It is also important to note that MG activation does not seem to be a binary outcome, that is, there are other intermediate forms that can arise and participate in the protective, recovery or pathologic process. The most compelling piece of evidence of this is simply the appearance of these intermediate forms near regions of cellular stress. This region is found right outside the most central part of the spot, where all cells are presumed dead (Fig. 2B). Further, these changes can be characterized by membrane rearrangement, the appearance, and morphologies of dendrites and nucleus placement within the MG. MG morphology had been a binary outcome only baseline and activated forms would have been found in these areas. Therefore, considering that MG activation fall into some sort of spectrum, these forms can signify the state of the immediate matrix they are surrounded by, and thus have a better understanding of the initial stages of cellular perturbation as recognized by this primary sentinel immune cell’s morphological presentation.

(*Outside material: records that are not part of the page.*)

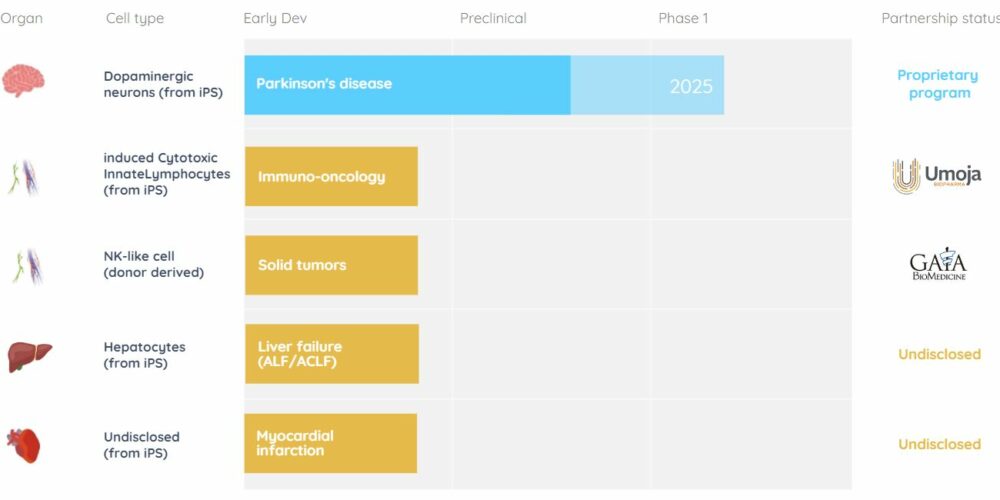
Task: Click the Preclinical column header
Action: tap(493, 18)
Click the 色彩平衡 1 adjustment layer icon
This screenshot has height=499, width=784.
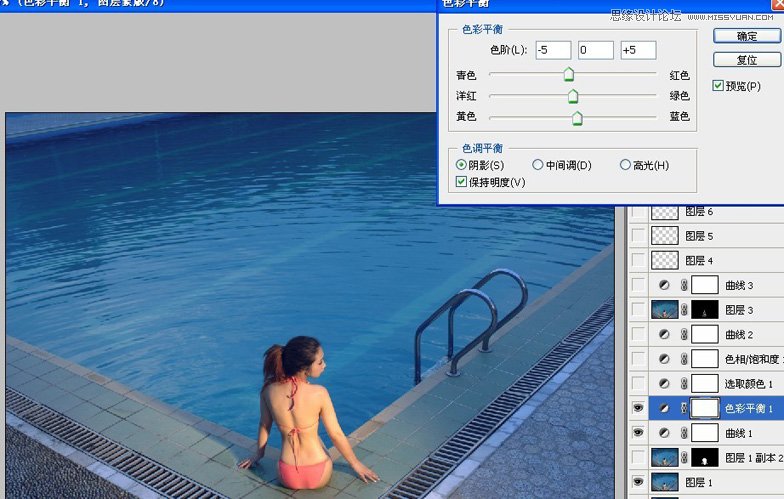tap(664, 408)
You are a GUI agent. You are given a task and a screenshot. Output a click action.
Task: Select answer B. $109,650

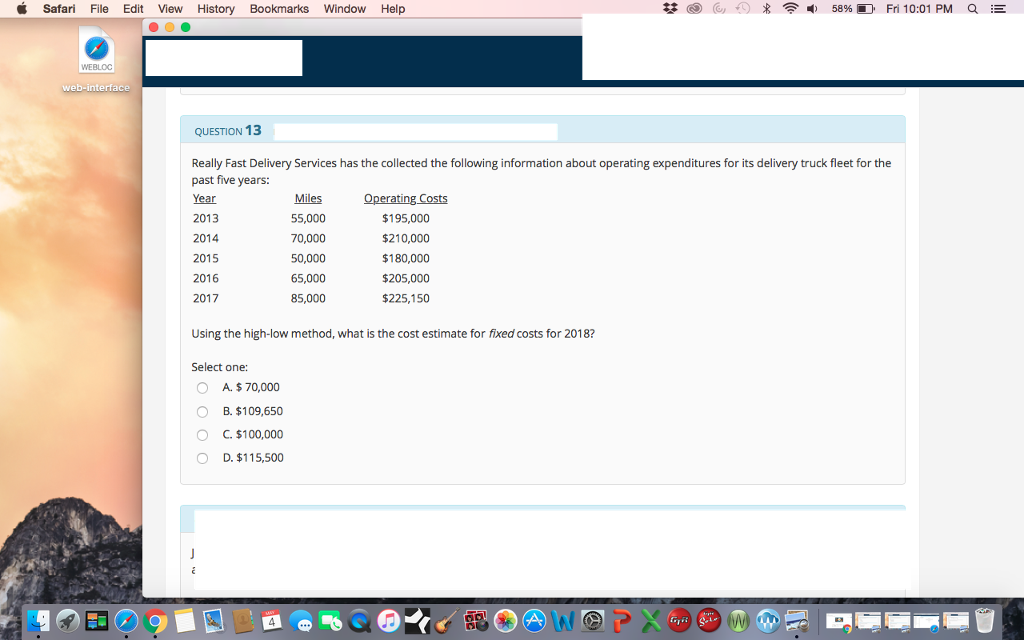202,411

As described in the results section (Graphs on Figs. 4, 5), one of the most quantitative ways to assign this morphological spectrum is to measure the distance of the nucleus membrane to the cell membrane as that underlines the extensive amount of membrane rearrangement MG undergo that happened after the cell polarizes. In between these 2 extremes, 5 different morphologies were identified using cues from the size and shape of the soma and dendrites as well as the overall length of MG (Fig. 7, Table 1). These are postulated to be stable morphologies since they are present even 2 h after the initial toxicological insult, and since there is no migration of MG observed, these are not interloper MG cells that migrated from other region (or from nearby blood vessel). There had been migration which it could have been postulated that these were migrant MG from other areas that were just arriving at the sites of injury and thus in the middle of the M2 to M1 metamorphosis. Therefore, these intermediate morphologies can be ascribed to roles that have not yet been elucidated.

Fig. 7

Spectrum of microglia’s 5 distinct structural variations (SV) in between baseline (M2) and activated (M1) state. In between the 2 known states of microglia M2 (baseline) and M1 (activated), 5 intermediate structural variations can be identified based on the shape of the soma, the contraction of the dendrites and the cells’ overall size. Structural variations greater than 3 indicate that microglia ceases being a fine-stellate form and is becoming a dense cellular particle. Bar = 5 microns

Table 1 Structural details about microglia's 5 different Structural Variation s between its baseline morphology (M2 state) and activated morphology (M1 state)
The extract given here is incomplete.